The European ATM Security Team (EAST) of the ATM Industry Association (ATMIA) estimates that, in 2008, there were 383,951 ATMs in Europe, which is 6% more than in 2007. The same source also estimates that 72% of these machines are located in the UK, Spain, Germany, France and Italy.
As far as ATM crime goes, there were 12,278 such incidents reported in the European Union during last year. From these numbers, we can unscientifically conclude that roughly one in 31 ATMs installed across the Union was attacked in 2008, obviously without taking into account that one ATM could have been attacked multiple times.
In its report (PDF), ENISA describes several types of attacks against ATMs, breaking them in three categories: ATM-skimming, computer and network attacks and physical attacks. From these, ATM-skimming is, by far, the most popular, accounting for around 94% of the recorded ATM crime incidents.
ATM-skimming includes attacks such as card skimming, card trapping, manual skimming, cash trapping or installing fake ATMs. Card skimming involves installing a device for recording card magentic stripes over the legit card reader and hiding it up by making it look as if it is part of the machine or by covering it with a fake front. This device is accompanied by a rogue, hidden camera to capture the PINs as they are inputted by customers.

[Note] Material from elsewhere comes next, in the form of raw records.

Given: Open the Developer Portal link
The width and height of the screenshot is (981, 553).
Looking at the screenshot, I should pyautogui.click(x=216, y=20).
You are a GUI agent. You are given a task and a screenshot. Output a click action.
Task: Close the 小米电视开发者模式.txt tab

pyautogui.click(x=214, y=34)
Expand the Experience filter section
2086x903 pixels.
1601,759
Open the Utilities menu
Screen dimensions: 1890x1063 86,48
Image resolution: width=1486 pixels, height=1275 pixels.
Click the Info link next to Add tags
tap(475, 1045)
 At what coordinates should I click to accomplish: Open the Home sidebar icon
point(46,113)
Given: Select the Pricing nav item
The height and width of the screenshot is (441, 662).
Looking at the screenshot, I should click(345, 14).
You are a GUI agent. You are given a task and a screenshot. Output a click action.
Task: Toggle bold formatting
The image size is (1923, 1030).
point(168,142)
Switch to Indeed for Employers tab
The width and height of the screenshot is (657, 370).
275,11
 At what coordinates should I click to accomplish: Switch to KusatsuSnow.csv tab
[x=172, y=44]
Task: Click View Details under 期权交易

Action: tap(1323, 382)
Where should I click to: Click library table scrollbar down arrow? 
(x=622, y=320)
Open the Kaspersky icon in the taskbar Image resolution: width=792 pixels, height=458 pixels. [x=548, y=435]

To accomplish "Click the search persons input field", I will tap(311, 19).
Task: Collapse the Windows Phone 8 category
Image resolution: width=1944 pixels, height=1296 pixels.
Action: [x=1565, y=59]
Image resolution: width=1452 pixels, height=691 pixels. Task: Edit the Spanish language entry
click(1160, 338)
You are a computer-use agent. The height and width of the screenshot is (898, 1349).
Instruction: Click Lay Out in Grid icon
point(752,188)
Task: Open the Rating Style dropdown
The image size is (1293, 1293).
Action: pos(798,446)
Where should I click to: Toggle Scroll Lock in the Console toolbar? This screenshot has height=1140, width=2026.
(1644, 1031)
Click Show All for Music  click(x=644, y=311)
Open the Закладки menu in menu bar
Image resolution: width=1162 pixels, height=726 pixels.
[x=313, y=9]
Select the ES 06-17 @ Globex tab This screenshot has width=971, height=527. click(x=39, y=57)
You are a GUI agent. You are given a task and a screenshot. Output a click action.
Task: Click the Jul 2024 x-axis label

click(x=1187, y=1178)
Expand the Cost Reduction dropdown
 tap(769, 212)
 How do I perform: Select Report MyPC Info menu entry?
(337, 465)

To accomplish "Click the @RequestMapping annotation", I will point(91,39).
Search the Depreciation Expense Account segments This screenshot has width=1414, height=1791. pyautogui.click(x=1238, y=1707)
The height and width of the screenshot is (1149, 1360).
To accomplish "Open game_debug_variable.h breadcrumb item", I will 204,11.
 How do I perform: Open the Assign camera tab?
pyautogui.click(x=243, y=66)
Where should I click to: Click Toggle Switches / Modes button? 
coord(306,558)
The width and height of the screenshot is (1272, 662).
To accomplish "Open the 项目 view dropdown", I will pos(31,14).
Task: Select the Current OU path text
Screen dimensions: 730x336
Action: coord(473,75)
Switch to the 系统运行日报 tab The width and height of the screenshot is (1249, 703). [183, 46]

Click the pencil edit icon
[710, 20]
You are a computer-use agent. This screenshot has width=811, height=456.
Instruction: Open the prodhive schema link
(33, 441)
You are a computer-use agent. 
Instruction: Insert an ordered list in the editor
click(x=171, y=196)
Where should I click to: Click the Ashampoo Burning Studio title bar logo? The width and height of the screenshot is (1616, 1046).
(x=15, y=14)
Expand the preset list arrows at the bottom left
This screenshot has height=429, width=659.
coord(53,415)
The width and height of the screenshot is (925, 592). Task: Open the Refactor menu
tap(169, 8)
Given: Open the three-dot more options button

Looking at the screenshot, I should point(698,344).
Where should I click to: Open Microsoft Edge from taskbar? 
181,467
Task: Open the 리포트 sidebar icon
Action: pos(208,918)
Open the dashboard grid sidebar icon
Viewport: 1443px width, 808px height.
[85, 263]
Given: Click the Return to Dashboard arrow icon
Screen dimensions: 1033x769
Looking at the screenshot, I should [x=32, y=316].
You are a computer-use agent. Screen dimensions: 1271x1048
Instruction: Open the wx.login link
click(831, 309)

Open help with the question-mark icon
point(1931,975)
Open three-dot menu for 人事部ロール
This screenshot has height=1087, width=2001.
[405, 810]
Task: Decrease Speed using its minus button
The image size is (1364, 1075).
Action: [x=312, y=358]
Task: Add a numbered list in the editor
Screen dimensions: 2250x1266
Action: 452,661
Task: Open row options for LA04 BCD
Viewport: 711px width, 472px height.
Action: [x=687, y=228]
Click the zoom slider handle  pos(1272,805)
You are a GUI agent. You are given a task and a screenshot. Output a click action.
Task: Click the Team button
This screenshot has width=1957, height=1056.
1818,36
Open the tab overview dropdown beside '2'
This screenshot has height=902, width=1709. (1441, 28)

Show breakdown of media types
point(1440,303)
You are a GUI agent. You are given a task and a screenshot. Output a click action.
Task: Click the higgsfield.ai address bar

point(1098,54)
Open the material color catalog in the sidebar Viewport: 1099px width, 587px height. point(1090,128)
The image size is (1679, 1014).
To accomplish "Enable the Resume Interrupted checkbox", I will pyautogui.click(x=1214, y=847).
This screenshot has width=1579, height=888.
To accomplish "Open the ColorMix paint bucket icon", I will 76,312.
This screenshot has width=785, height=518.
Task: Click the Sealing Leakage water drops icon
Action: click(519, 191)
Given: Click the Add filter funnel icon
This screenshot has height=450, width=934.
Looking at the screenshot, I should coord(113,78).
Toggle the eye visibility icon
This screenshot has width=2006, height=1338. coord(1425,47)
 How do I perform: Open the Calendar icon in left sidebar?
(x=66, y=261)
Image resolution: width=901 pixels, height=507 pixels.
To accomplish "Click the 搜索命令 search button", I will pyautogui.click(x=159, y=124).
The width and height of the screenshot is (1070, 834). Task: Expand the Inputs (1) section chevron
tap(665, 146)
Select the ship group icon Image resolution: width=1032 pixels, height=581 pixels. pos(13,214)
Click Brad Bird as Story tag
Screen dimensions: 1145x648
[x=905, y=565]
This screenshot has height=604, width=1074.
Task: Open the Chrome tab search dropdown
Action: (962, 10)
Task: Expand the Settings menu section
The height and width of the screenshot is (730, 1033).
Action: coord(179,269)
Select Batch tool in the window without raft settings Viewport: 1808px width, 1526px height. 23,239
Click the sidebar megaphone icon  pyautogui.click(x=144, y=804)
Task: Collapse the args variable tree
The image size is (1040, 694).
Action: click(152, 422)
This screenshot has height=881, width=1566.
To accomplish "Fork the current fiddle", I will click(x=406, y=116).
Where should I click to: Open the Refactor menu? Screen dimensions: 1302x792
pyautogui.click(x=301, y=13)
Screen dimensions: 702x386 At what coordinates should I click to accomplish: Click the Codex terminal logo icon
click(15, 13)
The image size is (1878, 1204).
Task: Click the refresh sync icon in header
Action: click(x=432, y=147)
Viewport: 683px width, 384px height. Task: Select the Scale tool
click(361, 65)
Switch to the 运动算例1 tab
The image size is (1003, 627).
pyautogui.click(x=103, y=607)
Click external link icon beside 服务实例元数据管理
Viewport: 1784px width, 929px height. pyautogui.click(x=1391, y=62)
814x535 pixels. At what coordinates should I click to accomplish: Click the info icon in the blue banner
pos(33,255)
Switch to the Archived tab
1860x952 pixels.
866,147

Card trapping is more simple and involves installing a device that traps the card inside, making the customer believe that this is the result of a technical problem. This attack requires some quick reaction on behalf of the criminals, who have to abuse the card until the victim has a chance to cancel it. Installing fake ATMs is even a more rudimentary and direct attack, during which the attackers try to make the victim believe that the machine is defective after they have inserted their card and inputted their pin.
Manual skimming is similar to card trapping, but requires more social engineering and at least two attackers. One is in charge of "shoulder surfing" to steal the PIN number and distracting the victim. The other attacker steals the card from the machine when the victim is not looking. Cash trapping is pretty much self-explanatory.
Computer and network attacks against ATMs are instances where thieves use specially designed malware to infect the machines or hack into banking networks to steal ATM data. Meanwhile, physical attacks range from ramming the ATMs, to using explosives and special cutting equipment to access the money inside them.
As far as personal protection goes, the agency recommends the use of ATMs located in banks rather than the ones in gas stations and other unsupervised locations. Checking the machine for signs of tampering is always a good idea before inserting the card, regardless of the location of the ATM.
Making sure the person behind you is at a safe distance before inputting your card PIN anywhere is also a common-sense rule. Additionally, it is important to periodically check your statements for suspicious transactions and to keep the bank's emergency number at hand, in case you need to cancel or lock your card as quickly as possible.